Families turned out to protest against incinerator plans near Coylton and Ochiltree on Saturday with passing drivers tooting horns to support their cause.
Dozens of objections have been lodged against an incinerator after firm Barr have applied for planning permission to build the facility at the Killoch Depot off the A70 between Ayr and Cumnock.
Mum-of-two Lindsay Dick urges people who are against the plan to submit their objections to East Ayrshire Council on the planning portal website.
The 41-year-old from Coylton said: “I haven’t spoken to anyone who thinks this is a good idea. There is a feeling of anger. We are worried about health and wellbeing being impacted as we believe the incinerator will cause pollution.
“There will also be more traffic and there is a visual impact on the surrounding farmland and communities.”
Coylton resident Jim Gray, 63, said: “There is evidence to suggest that incinerators are worse for the environment because they emit more CO2 than landfill, coal or gas fired power plants.”
He said: “They seem to be built in areas of low employment but they don’t generate many jobs.”
National Farmers’ Union regional manager Christine Cuthbertson is among objectors to the bid.
There are increasing calls for the Scottish Government to introduce a moratorium on incinerators in the country.
The proposed Barr facility would have a 75 metre flu stack.
It will process 166,000 tonnes of non-recyclable waste per year and save 69,000 tonnes of carbon dioxide emissions annually according to Barr.
A design statement submitted by Barr to East Ayrshire Council said the plant will “manage non-hazardous and non-recyclable residual waste.”
It added: “The proposed (energy recovery plant) ERP has been designed to be an exemplar waste management facility in the context of the existing site use and the area’s industrial heritage. The design of the scheme aims to create an efficient, safe and aesthetically suitable solution for the recovery of waste at Killoch.”
The rubbish processing would generate electricity it is understood.
Gavin Ramsey, managing director of Barr Environmental, said: “The Killoch Energy Recovery Park project will unlock a wide range of benefits and opportunities locally, regionally and for Scotland as a whole. First and foremost, it will help East Ayrshire to deliver on the Scottish Government’s statutory landfill diversion targets, which aim to reduce the amount of waste going to landfill to just five per cent by 2025 and completely ban the landfilling of biodegradable waste by the same date.

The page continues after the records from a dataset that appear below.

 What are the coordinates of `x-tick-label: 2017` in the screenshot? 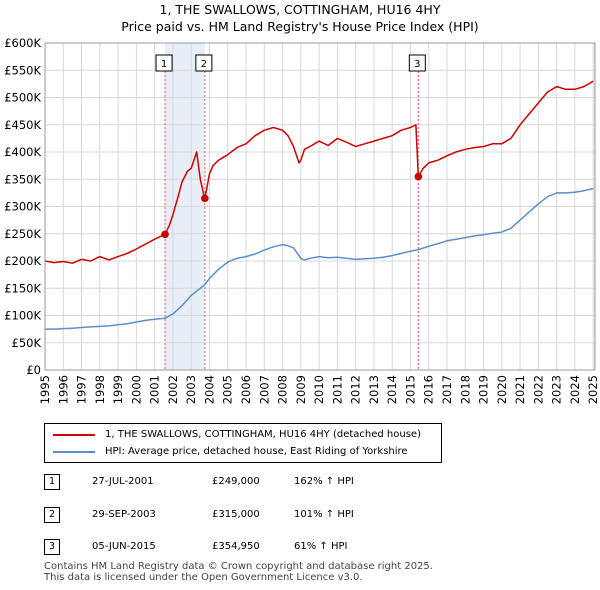 It's located at (447, 390).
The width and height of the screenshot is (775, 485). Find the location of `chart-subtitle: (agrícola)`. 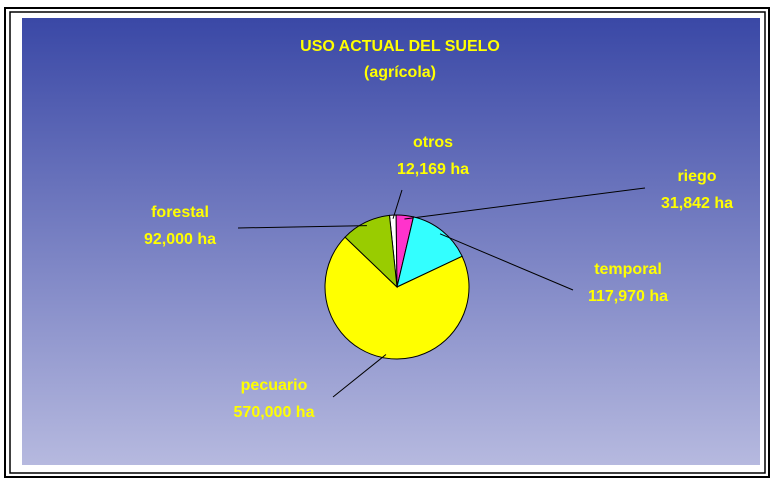

chart-subtitle: (agrícola) is located at coordinates (400, 72).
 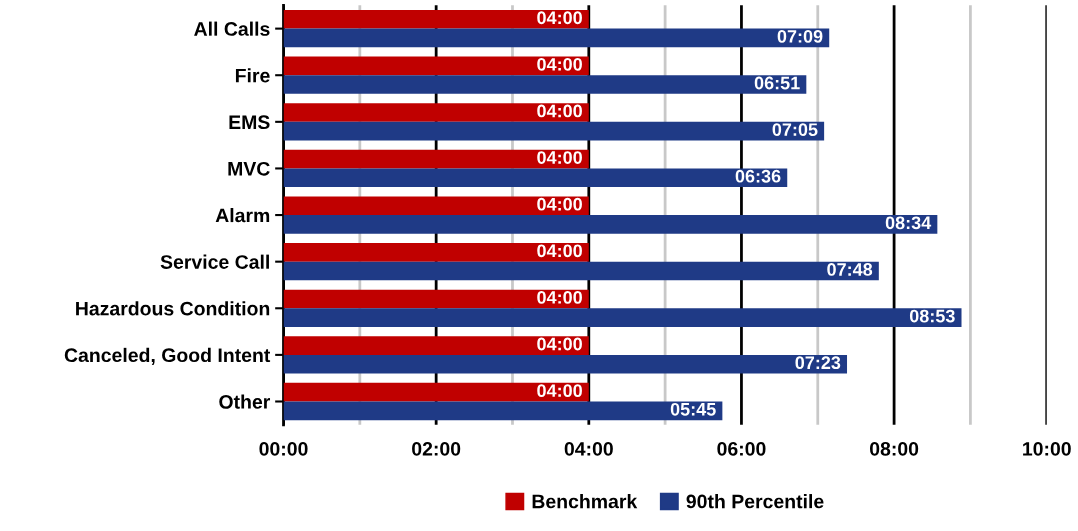 What do you see at coordinates (758, 176) in the screenshot?
I see `data-label: 06:36` at bounding box center [758, 176].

“We need to see significant investment in waste infrastructure of the type we’re proposing or Scotland will not be able to meet that target without sending our waste to be dealt with elsewhere in the UK, and we will have no way of managing the significant amounts of waste that still cannot be recycled.

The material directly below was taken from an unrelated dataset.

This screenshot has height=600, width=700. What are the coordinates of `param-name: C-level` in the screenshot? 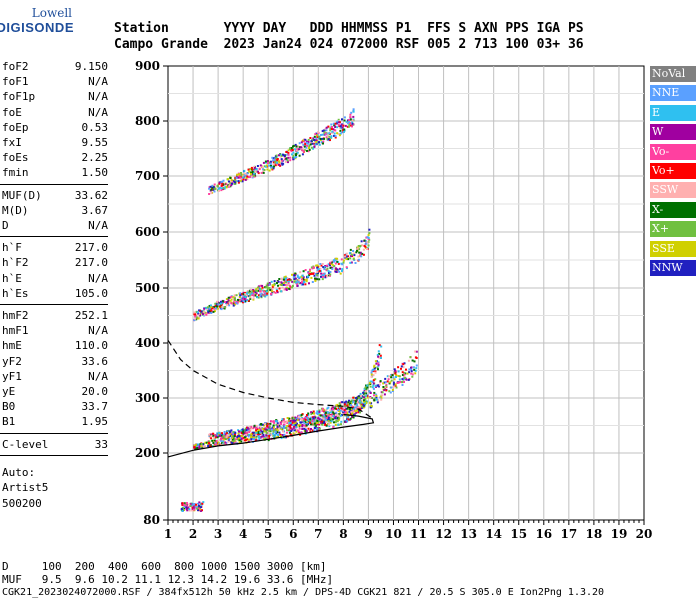 It's located at (26, 444).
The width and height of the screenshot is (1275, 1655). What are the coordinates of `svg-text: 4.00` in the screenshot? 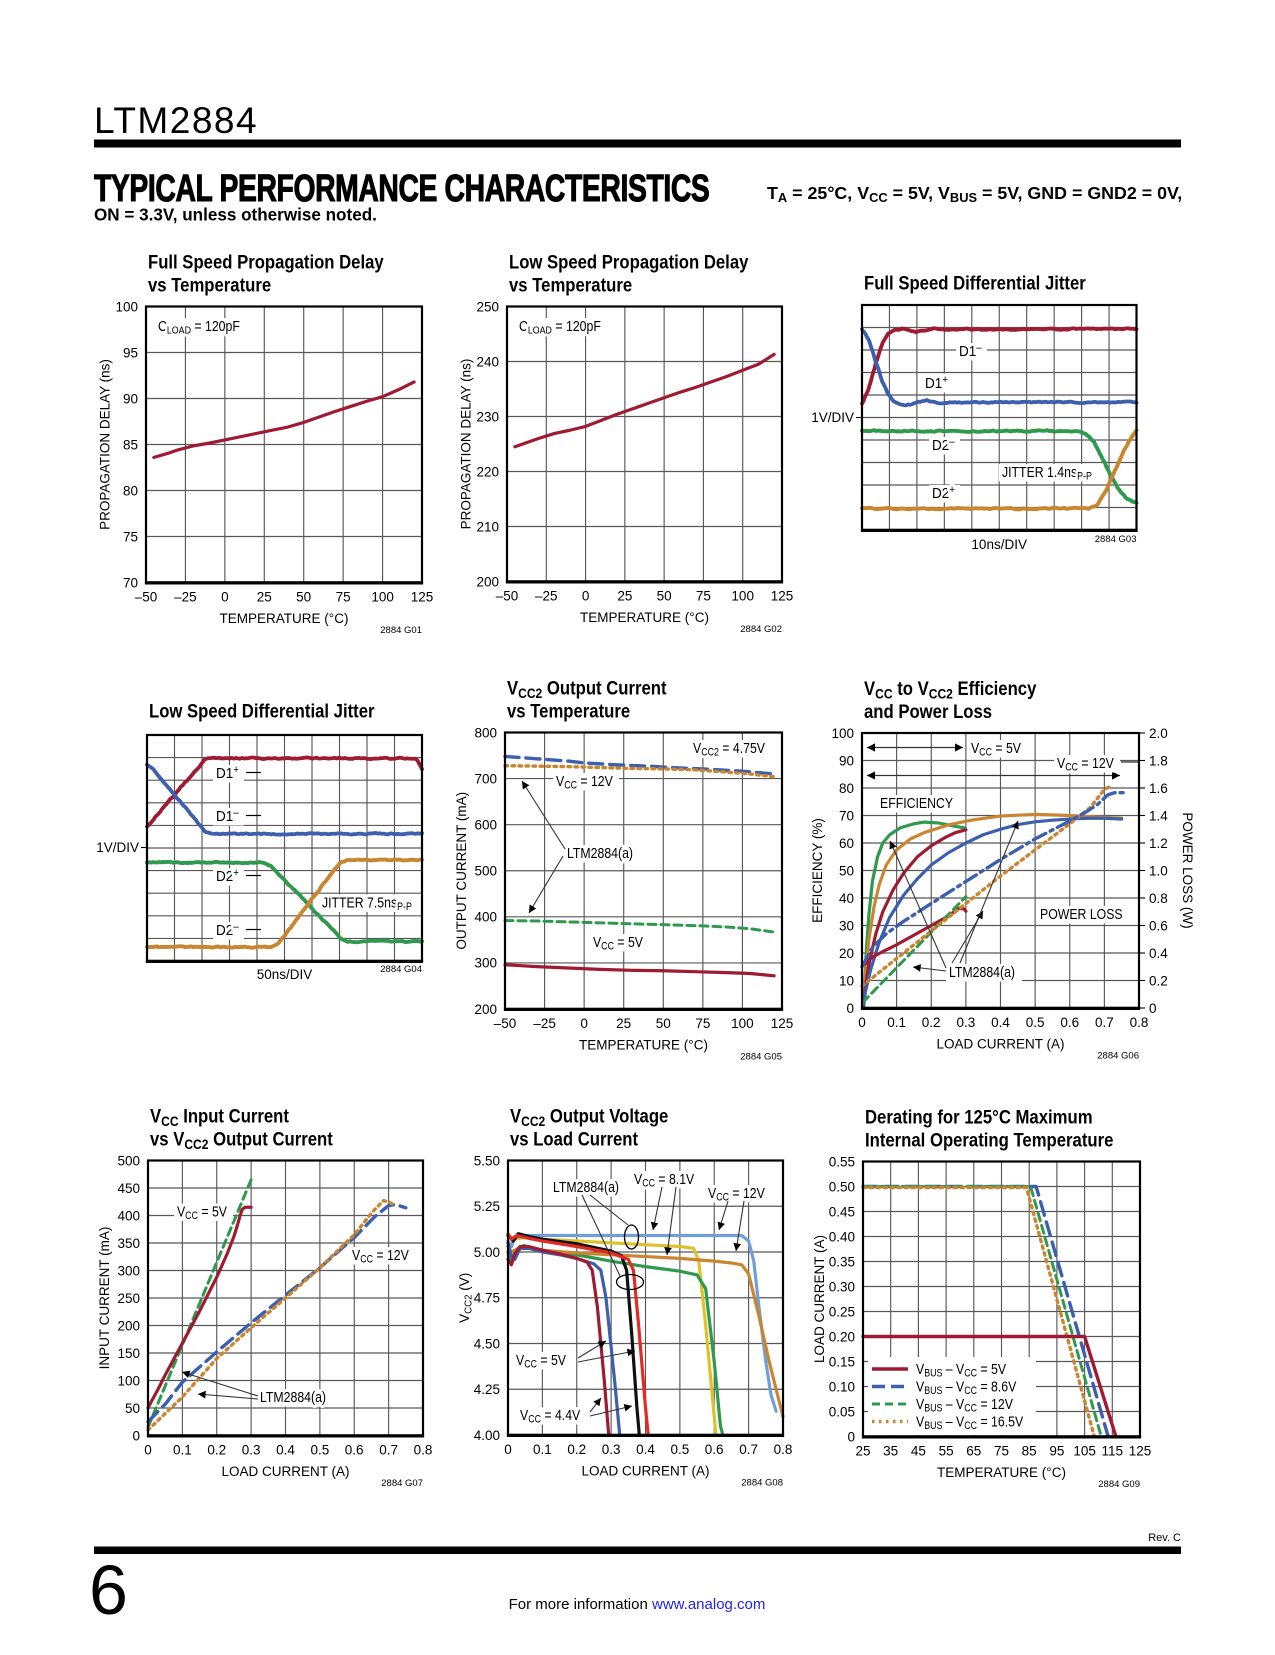 It's located at (487, 1436).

"In preparing our plans we have conducted careful technical assessments which show that, even using the most conservative of measures, the facility we’re proposing will be operated cleanly, safely and in a completely responsible manner. This extends to the traffic associated with our site as well as the stringent measures we will be putting in place to protect local air quality.”
Consultation has taken place online.